◆ **Study material**
↓↓↓

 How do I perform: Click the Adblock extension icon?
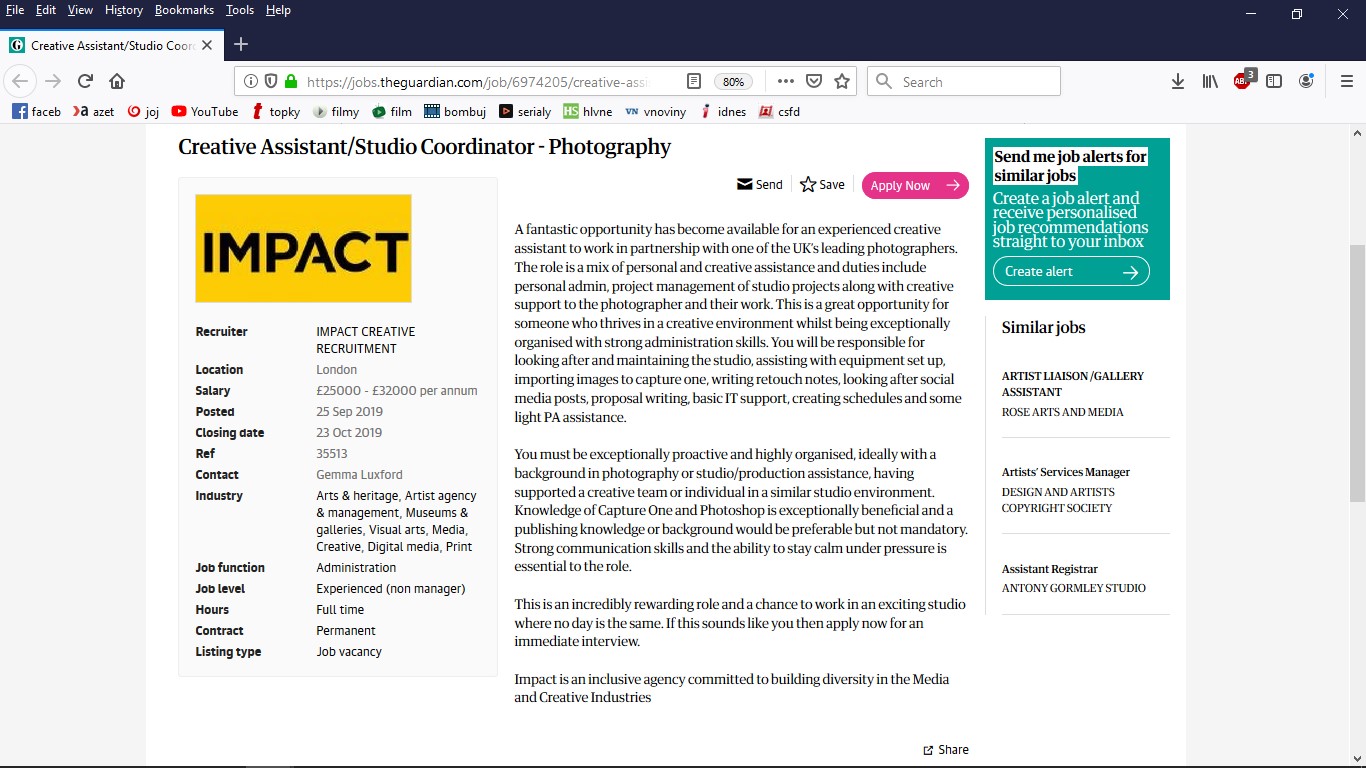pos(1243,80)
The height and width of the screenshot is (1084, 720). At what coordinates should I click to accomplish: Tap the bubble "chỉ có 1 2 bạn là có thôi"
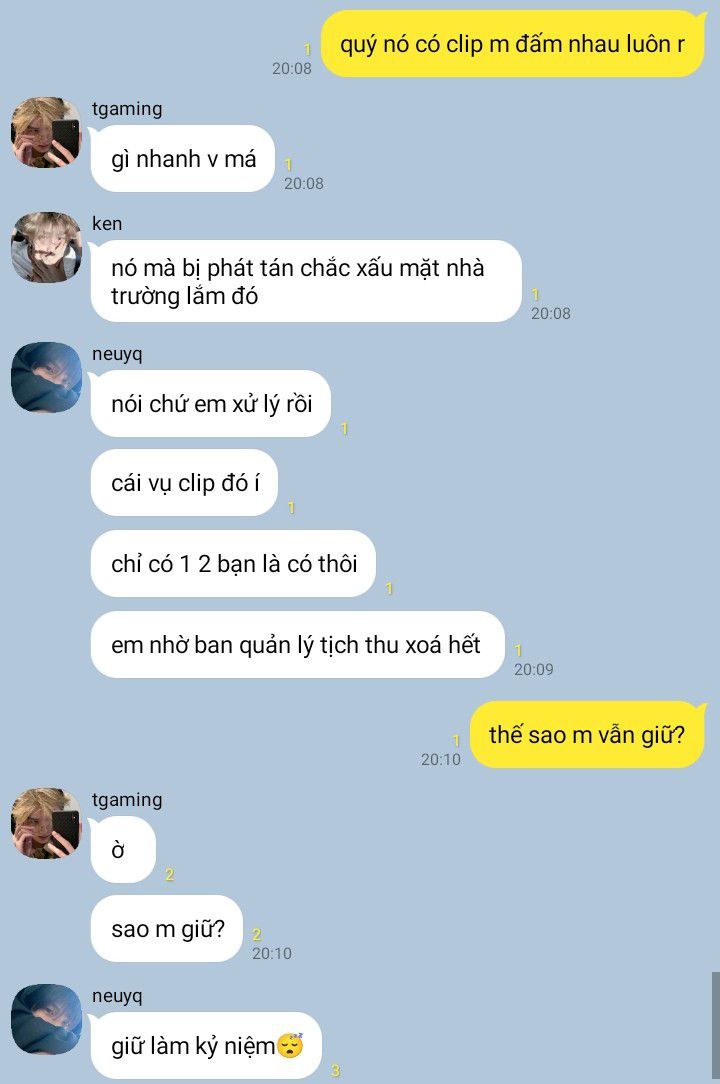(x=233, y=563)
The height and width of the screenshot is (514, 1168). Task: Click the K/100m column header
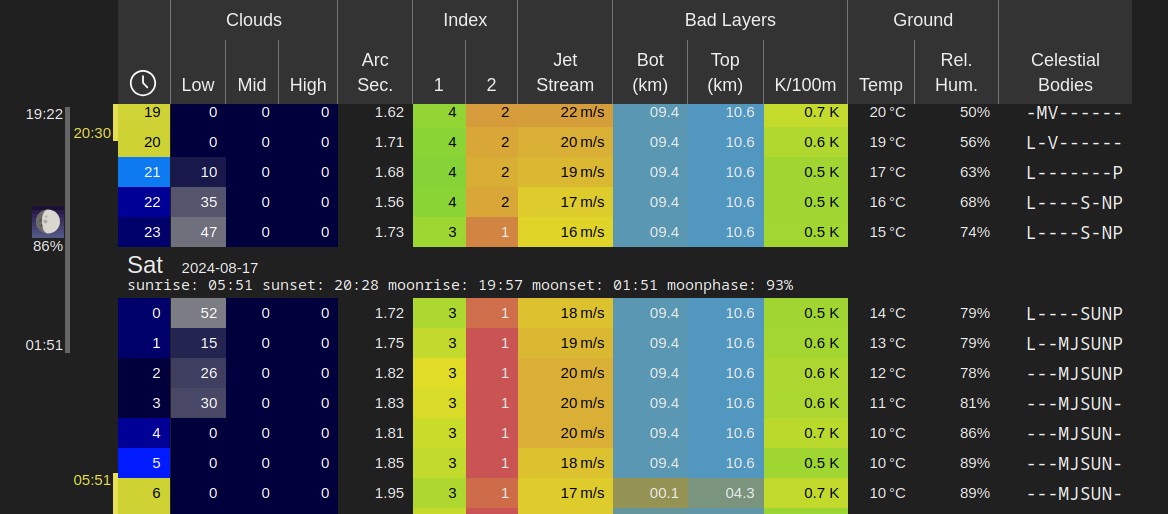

↑↑↑

◆ **Required work**
The entries are to be printed exactly as written; the pictures are to be left out.

◆ **Solution to the problem**
 How do I perform: Click the Adblock extension icon?
pos(1243,80)
The height and width of the screenshot is (1084, 720). At what coordinates should I click to accomplish: Tap the bubble "chỉ có 1 2 bạn là có thôi"
(x=233, y=563)
The height and width of the screenshot is (514, 1168). Task: Click the K/100m column header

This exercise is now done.